# Tasks to perform
#1 Can you condense the paragraph beginning "During the last quarter of the 16th century" in the text on Dutch art into a short bulleted list of its main facts?
#2 How would you carry the text on Dutch art further, picking up after its last sentence?

# Excerpted text
=== Section Start ===
The 17th century is often known, and rightly so, as the Golden Age of Dutch art. A large number of excellent artists emerged with outstanding talents who tackled new areas of subject matter. Although these novel subjects had their foundation in the 16th century, it was only in the 17th century that portraiture, landscape, still life, and genre became subjects in their own right, in place of religious art which, though tolerated, was discouraged in the increasingly Protestant climate of the Dutch Republic.
In the 17th century the outstanding artists were Rembrandt, Frans Hals, and Vermeer. Yet a host of other painters, such as Pieter de Hooch, Jacob van Ruisdael, and Carel Fabritius, would still have raised Dutch painting to a level equal with that of anywhere else in Europe. A combination of political, economic, and social factors at the beginning of the 17th century contributed to a situation in which the arts could flourish. Dutch energies had been built up by the many years spent fighting the Spanish and this had led to a nationalistic pride in their cities, landscape, and institutions such as militia companies and guilds. The recent blockade by the Dutch of the Flemish port of Antwerp had led to the decline of that city and the rise of the port of Amsterdam in its place. Dutch ships explored new trade routes and brought back a great variety of commodities such as shells, fine carpets, and tulips which were avidly collected and became an important source of inspiration for still-life painters.
[excerpt from Oxford Companion to Western Art]
During the last quarter of the 16th century there is a decline in Flemish art brought on by the political unrest between the northern and southern parts of the Netherlands. Much religious art was destroyed in the ensuing iconoclasm and many Flemish artists left the Southern Netherlands for Rome, central Europe, or the Dutch Republic to find a more conducive environment for their work. Landscape painters such as Gillis van Coninxloo, who arrived in Amsterdam in 1595, or the Bril brothers who went to Rome, carried with them new ideas of landscape painting, whilst Ambrosius Bosschaert introduced Flemish ideas of still life to the Dutch Republic.
=== Section End ===
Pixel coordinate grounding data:
=== Section Start ===
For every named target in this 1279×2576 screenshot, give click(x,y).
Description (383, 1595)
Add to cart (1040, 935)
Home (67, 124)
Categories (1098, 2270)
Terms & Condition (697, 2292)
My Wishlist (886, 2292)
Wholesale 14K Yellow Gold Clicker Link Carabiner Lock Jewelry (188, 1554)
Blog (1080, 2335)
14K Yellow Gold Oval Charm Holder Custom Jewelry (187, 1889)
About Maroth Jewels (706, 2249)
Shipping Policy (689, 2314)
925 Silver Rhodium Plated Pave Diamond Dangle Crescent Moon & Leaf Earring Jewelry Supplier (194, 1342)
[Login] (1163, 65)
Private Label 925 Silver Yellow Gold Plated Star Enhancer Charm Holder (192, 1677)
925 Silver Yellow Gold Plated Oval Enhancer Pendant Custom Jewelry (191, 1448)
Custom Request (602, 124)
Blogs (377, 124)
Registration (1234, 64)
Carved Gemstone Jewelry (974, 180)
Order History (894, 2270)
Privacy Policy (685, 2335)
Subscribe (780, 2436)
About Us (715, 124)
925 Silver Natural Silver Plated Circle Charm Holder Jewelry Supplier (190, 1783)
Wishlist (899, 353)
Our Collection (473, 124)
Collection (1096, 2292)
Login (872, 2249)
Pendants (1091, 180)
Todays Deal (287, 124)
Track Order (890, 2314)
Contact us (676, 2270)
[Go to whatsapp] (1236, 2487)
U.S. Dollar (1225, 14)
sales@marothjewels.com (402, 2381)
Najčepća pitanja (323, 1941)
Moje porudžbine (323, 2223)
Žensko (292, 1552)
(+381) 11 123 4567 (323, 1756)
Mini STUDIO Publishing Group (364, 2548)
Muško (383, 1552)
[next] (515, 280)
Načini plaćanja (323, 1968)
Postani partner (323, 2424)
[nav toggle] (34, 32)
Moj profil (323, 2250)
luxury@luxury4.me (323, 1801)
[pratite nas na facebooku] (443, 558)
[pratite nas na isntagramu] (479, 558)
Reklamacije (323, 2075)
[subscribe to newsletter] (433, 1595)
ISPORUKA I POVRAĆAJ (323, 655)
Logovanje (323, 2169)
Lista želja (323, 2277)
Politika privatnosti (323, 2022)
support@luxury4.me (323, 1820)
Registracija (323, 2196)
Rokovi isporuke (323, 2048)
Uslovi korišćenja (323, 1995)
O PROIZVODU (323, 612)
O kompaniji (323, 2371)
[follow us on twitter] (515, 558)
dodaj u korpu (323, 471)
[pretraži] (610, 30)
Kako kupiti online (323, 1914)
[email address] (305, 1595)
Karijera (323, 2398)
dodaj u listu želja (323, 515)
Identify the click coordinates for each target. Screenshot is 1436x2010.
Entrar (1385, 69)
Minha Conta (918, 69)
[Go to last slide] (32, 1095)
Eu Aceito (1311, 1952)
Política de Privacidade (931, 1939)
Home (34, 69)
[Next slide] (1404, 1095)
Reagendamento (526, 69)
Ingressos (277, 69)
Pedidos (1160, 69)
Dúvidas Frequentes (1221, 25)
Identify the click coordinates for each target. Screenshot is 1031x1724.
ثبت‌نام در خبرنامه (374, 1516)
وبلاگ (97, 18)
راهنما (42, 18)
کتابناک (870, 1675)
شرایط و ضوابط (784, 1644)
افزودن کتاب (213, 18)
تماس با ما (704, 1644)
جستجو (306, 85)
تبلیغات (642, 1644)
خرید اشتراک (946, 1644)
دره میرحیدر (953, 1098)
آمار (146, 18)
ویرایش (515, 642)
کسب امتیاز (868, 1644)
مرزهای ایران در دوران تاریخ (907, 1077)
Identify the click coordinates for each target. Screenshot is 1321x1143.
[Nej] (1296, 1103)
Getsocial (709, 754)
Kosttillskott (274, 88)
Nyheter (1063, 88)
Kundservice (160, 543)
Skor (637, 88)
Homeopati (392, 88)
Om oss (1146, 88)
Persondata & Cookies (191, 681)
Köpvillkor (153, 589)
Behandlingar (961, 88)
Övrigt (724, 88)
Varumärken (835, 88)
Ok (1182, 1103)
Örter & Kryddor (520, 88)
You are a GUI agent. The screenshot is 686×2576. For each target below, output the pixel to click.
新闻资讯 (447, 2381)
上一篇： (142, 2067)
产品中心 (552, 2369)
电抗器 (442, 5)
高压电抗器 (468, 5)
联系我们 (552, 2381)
=== Section End ===
# Responses by task
#1
- In the last quarter of the 16th century, Flemish art declined because of political unrest between the northern and southern Netherlands.
- Much religious art was destroyed in the iconoclasm that followed.
- Many Flemish artists left the Southern Netherlands for Rome, central Europe, or the Dutch Republic.
- Landscape painters brought new ideas of landscape painting with them: Gillis van Coninxloo arrived in Amsterdam in 1595, and the Bril brothers went to Rome.
- Ambrosius Bosschaert introduced Flemish ideas of still life to the Dutch Republic.

#2
By 1609 and the much needed respite provided by the Twelve Year Truce, Flemish art once again enjoyed a revival and the first half of the 17th century is dominated by the careers of three artists, Peter Paul Rubens, Anthony van Dyck, and Jacob Jordaens. Religious art in particular was much in demand under the influence of the Counter-Reformation. It was injected with a new vigour by renewed influences from Italy through the work of Rubens who, after eight years in Italy, returned to Antwerp in 1608 with an already established reputation. Two of his early works, The Raising of the Cross, painted for S. Walburga, but now in the Cathedral, and The Deposition (Antwerp Cathedral), were important public commissions and established his position as the leading exponent of the Baroque in Europe. Although he remained in Antwerp as court painter to the Spanish rulers of the Southern Netherlands, Rubens's visits on their behalf as diplomat to foreign courts enhanced his reputation as an artist and gained him commissions from the foremost patrons of his day. For the English King Charles I (see London), Rubens provided canvases for the newly completed Banqueting House (London, Whitehall) and for the French Queen Marie de Médicis (see Paris), an extensive series celebrating her career (Paris, Louvre).
Many Flemish painters were involved in Rubens's workshop, either as specialists in landscape or still life, such as Lucas van Uden and Jan Brueghel, or as assistants such as the young van Dyck, who carried out the major part of the 39 ceiling paintings and altarpiece for the Jesuit Church, Antwerp (destr.; existing only in oil sketches by Rubens in various collections). Rubens's artistic abilities were also outstanding in the fields of portraiture and landscape. His early portraits for the Genoese nobility, such as Brigida Spinola Doria (Washington, NG), established a type of full-length portrait, to be followed so successfully by van Dyck in his many portraits in Genoa and in London. Rubens's enthusiasm for the traditional Flemish subject of landscape was reawakened by the purchase of a country house, immortalized in Landscape with Château de Steen (London, NG).